The Shingles Prevention Study—a collaboration between the Department of Veterans Affairs, the National Institute of Allergy and Infectious Diseases, and Merck & Co., Inc.—involved more than 38,000 veterans aged 60 and older. The purpose was to find out how safe the vaccine is, and if it can prevent shingles. Half the study participants received the shingles vaccine, and half received a similar looking, inactive vaccine (placebo vaccine). Neither volunteers nor researchers knew if a particular subject had gotten active or placebo vaccine until after the end of the study (called a double-blind study). During more than 3 years of follow-up, the vaccine reduced shingles cases by 51 percent; 642 cases of shingles developed in the placebo group compared with only 315 in the vaccinated group. And in people who received the active vaccine and still got shingles, the severity and discomfort were reduced by 61 percent. The vaccine also reduced the number of cases of long-lasting nerve pain (postherpetic neuralgia) by two-thirds compared with the placebo.
The shingles vaccine is a preventive therapy and not a treatment for those who already have shingles or postherpetic neuralgia.

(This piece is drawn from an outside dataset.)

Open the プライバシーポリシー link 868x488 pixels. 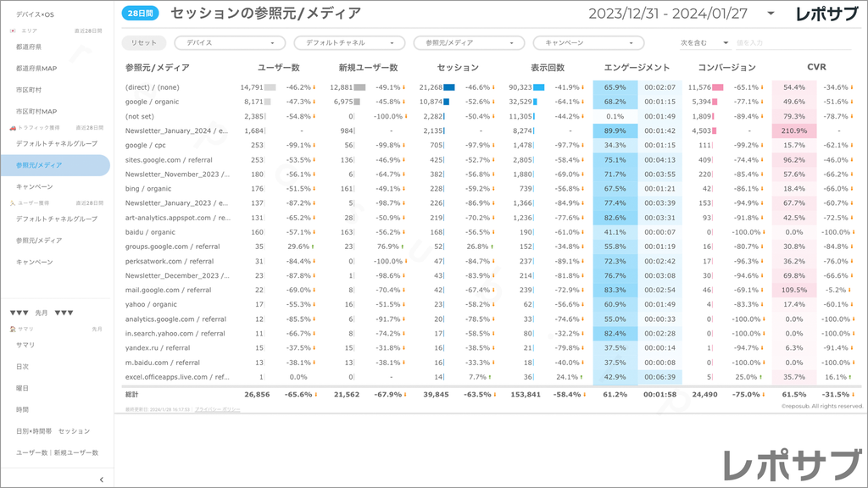click(217, 409)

The chickenpox vaccine became available in the United States in 1995. Immunization with the varicella vaccine (or chickenpox vaccine)—now recommended in the United States for all children between 18 months and adolescence—can protect people from getting chickenpox. People who have been vaccinated against chickenpox are probably less likely to get shingles because the weak, “attenuated” strain of virus used in the chickenpox vaccine is less likely to survive in the body over decades.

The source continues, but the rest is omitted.